What is being asked:
Copy out exactly the lines below that run from the one holding "Instruction: Click the And press ENTER text" to the one holding "Given: Click the name Shalva Bedoidze", keeping both of those lines and no others.

Source information:

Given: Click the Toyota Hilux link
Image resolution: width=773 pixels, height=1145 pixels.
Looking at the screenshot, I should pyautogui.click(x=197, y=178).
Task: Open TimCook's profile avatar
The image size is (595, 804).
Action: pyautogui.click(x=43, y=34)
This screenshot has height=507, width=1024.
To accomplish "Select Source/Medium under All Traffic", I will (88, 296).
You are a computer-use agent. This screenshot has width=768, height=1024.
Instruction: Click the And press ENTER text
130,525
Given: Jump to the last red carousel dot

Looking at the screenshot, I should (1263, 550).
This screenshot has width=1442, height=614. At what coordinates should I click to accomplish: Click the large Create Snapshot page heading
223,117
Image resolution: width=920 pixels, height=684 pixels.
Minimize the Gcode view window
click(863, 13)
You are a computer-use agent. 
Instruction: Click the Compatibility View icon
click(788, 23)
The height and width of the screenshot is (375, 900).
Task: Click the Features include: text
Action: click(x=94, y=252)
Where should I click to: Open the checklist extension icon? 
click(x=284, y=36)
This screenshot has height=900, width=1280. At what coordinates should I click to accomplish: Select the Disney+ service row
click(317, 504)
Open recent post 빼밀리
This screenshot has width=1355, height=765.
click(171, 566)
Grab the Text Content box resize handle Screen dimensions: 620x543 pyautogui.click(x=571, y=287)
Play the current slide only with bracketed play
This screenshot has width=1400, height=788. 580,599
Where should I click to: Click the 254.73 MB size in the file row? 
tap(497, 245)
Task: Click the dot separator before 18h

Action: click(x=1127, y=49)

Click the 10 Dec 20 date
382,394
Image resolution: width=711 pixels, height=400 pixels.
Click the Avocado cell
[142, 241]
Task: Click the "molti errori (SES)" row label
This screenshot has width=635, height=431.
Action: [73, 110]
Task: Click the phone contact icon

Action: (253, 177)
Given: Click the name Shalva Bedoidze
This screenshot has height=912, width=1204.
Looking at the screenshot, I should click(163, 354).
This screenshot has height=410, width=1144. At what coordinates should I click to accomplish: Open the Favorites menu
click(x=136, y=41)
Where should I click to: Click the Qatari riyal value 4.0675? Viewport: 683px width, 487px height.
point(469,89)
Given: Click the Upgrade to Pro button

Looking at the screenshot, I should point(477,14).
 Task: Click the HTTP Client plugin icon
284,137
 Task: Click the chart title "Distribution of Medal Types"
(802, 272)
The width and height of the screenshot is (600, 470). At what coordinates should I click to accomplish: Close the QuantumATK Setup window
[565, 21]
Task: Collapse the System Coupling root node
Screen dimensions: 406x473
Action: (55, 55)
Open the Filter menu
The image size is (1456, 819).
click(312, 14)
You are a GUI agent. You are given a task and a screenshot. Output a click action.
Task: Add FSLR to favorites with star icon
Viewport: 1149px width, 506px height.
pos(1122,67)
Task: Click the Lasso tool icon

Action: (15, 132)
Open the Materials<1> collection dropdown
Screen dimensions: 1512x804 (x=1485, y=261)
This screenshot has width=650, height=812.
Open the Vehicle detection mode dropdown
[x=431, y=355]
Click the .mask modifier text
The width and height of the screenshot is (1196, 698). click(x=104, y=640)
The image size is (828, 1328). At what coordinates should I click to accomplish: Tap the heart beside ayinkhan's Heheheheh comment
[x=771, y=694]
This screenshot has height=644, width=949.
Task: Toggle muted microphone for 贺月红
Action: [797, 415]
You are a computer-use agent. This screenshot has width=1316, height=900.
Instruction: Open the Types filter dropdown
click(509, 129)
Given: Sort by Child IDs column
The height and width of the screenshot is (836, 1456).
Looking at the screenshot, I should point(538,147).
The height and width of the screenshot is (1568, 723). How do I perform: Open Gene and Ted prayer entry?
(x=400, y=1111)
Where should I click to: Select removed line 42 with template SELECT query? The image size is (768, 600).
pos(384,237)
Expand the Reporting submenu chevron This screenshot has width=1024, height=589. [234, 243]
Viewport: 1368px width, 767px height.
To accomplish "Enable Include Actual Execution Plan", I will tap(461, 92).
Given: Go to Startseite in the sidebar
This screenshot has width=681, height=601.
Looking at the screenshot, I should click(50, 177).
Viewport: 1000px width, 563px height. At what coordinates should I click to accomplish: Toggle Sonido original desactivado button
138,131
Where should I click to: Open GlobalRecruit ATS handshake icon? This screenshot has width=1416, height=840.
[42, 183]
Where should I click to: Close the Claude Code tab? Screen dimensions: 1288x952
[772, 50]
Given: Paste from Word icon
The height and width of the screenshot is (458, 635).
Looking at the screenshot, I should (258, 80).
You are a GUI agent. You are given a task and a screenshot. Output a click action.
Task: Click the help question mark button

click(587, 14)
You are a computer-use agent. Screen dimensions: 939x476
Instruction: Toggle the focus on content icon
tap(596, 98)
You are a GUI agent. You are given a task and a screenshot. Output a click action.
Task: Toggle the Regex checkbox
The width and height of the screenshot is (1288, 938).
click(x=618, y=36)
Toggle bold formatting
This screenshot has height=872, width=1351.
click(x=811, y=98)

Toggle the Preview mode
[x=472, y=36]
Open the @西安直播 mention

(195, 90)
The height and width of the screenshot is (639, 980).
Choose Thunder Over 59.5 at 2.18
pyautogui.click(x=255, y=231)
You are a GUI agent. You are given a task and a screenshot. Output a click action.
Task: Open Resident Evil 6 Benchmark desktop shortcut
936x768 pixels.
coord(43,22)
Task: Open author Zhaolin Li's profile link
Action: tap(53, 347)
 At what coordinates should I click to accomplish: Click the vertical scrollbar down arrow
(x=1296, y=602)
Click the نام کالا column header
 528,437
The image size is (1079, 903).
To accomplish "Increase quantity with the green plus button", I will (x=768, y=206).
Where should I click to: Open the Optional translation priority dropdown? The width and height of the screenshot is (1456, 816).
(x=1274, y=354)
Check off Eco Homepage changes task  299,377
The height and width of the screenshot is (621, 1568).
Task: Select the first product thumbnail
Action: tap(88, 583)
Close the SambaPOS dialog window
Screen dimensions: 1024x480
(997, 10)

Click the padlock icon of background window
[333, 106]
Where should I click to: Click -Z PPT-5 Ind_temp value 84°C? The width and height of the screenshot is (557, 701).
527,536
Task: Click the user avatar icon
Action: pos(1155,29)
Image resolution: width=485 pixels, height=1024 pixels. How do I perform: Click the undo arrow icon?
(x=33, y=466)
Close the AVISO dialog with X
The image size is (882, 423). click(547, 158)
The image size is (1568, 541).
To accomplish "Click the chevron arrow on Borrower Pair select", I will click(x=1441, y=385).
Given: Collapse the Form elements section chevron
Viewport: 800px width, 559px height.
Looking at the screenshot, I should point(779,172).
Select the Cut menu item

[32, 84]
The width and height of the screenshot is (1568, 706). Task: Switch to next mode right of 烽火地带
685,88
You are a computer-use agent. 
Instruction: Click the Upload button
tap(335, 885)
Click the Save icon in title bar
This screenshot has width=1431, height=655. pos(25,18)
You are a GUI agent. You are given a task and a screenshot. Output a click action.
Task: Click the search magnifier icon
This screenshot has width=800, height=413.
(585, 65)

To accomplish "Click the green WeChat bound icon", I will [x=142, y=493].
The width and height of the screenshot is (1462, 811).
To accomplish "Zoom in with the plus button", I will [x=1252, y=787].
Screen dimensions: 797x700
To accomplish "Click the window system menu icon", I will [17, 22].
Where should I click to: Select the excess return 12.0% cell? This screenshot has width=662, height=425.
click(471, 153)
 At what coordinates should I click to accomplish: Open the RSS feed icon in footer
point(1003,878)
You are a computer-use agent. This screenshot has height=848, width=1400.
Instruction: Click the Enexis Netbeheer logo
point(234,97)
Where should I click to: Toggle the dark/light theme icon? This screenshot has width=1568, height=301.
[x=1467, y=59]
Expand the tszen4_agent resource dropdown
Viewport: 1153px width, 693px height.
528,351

Written answer:
Instruction: Click the And press ENTER text
130,525
Given: Jump to the last red carousel dot

Looking at the screenshot, I should (1263, 550).
This screenshot has width=1442, height=614. At what coordinates should I click to accomplish: Click the large Create Snapshot page heading
223,117
Image resolution: width=920 pixels, height=684 pixels.
Minimize the Gcode view window
click(863, 13)
You are a computer-use agent. 
Instruction: Click the Compatibility View icon
click(788, 23)
The height and width of the screenshot is (375, 900).
Task: Click the Features include: text
Action: click(x=94, y=252)
Where should I click to: Open the checklist extension icon? 
click(x=284, y=36)
This screenshot has height=900, width=1280. At what coordinates should I click to accomplish: Select the Disney+ service row
click(317, 504)
Open recent post 빼밀리
This screenshot has width=1355, height=765.
click(171, 566)
Grab the Text Content box resize handle Screen dimensions: 620x543 pyautogui.click(x=571, y=287)
Play the current slide only with bracketed play
This screenshot has width=1400, height=788. 580,599
Where should I click to: Click the 254.73 MB size in the file row? 
tap(497, 245)
Task: Click the dot separator before 18h

Action: click(x=1127, y=49)

Click the 10 Dec 20 date
382,394
Image resolution: width=711 pixels, height=400 pixels.
Click the Avocado cell
[142, 241]
Task: Click the "molti errori (SES)" row label
This screenshot has width=635, height=431.
Action: [73, 110]
Task: Click the phone contact icon

Action: (253, 177)
Given: Click the name Shalva Bedoidze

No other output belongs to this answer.